Darcy might have wept in earnest, then, except he wanted her too badly.
He put his hand at the back of her head and pulled her back into the kiss.
She met him with urgency that matched his own, her hands on his chest, then around his shoulders, then in his hair.
When he kissed her neck, she tasted of rubble, and though it wrenched his gut to be reminded of why he felt this way, it only inflamed his need for her.
Nothing but being as close to her as it was possible to be would suffice now.
With an arm cradling her shoulders, he slid forward off the chair and lowered her onto the hearth rug.
He still felt as though he were in a dream—an intense, unsettling, impassioned one.
He had never been as in love, never been as terrified, never been as aroused, never felt as much in his life.

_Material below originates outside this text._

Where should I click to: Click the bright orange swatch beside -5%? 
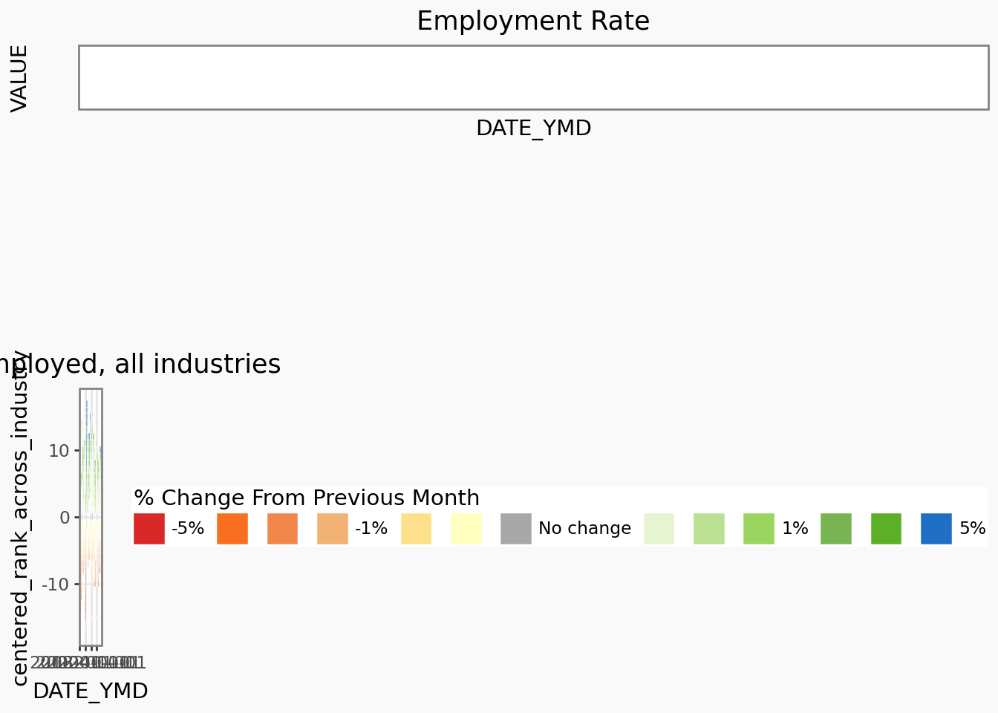point(232,529)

Elizabeth welcomed him to her, let him love her with unfettered emotion, whispered to him again and again that she was safe, she was well, she was his, until words failed her, too.
Firelight caught her rapture in glorious relief, and in that moment, still in her pink dress, still covered in the dust of his ruined house, Darcy’s beloved wife banished his fear completely.
“I shall never be able to put into words what you mean to me, Elizabeth,” he told her quietly. “I would not have survived today without you. I have never known anybody with your courage or strength.”
He was not expecting a response and was taken aback when she took his face in her hands and lifted his head until he was looking down at her.
“I was terrified today, Fitzwilliam! I was terrified when the wall fell, I was terrified that people were hurt and missing, and I knew not what to do or how to help. Do you know how I survived? I had you! We all had you. Every servant, every labourer, every man and woman in this house was looking to you, taking your lead, following your instructions. And you let none of us down.” She let out a small huff of the tenderest laughter and shook her head.
“Never known anybody with my courage and strength? You foolish man. Try looking in a mirror.”
He settled for carrying her to his bed and looking at her while he loved her again—less urgently but no less ardently, until her fears were banished as incontrovertibly as his own had been.